Prevalence of Pathogenic Transthyretin Gene Variants in the Rocky Mountain Region

Abstract

Introduction/aims: Hereditary transthyretin amyloidosis (ATTRv) is a genetic condition caused by pathogenic variants in the transthyretin (TTR) gene resulting in multisystem amyloid deposition, especially in peripheral nerve and heart. Information on the prevalence of ATTRv in the United States is limited. The objective of this study was to understand the prevalence and genetic ancestry in the Val142Ile population in a large regional US population.

Methods: Colorado Center for Personalized Medicine (CCPM) biobank collects specimens from consenting adults seen throughout the University of Colorado Health System, a large tertiary healthcare system within the Rocky Mountain Region (RMR). Single nucleotide polymorphism (SNP) array genotyping and whole exome sequencing (WES) were performed for genetic research. Prevalence of TTR variants was studied.

Results: A total of 73,346 participants had genetic testing; 151 (0.21%) individuals had a pathogenic or likely pathogenic TTR variant. The most common variant was Val142Ile, making up 82.61% of TTR variants found. Over four percent of people with African non-Hispanic ancestry had a Val142Ile variant.

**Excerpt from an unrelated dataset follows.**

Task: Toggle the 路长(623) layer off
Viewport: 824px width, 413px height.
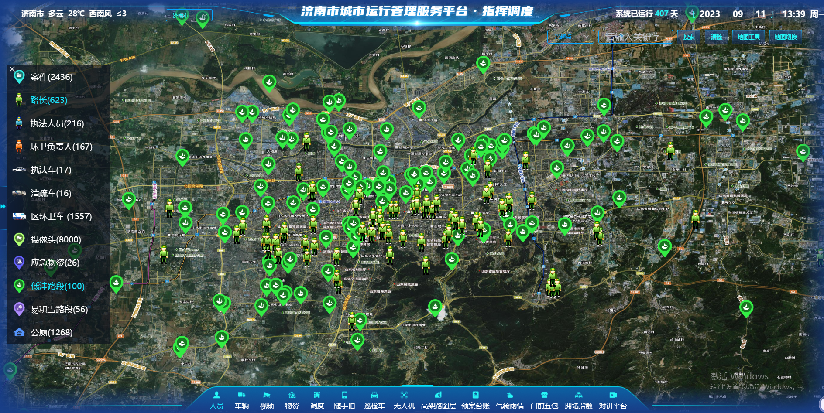Action: [x=48, y=100]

Discussion: The most common TTR variant in our study was Val142Ile, the most common variant in the United States (US). Similar to other US-based studies, affected individuals were predominantly of African, non-Hispanic ancestry. The availability of treatments for symptomatic ATTRv patients raises opportunities and challenges for biobanks as the identification of at-risk individuals places pressure on highly specialized centers and providers to see patients for screening and follow-up.

Keywords: TTR prevalence; Val142Ile; genetics; hereditary amyloidosis; transthyretin.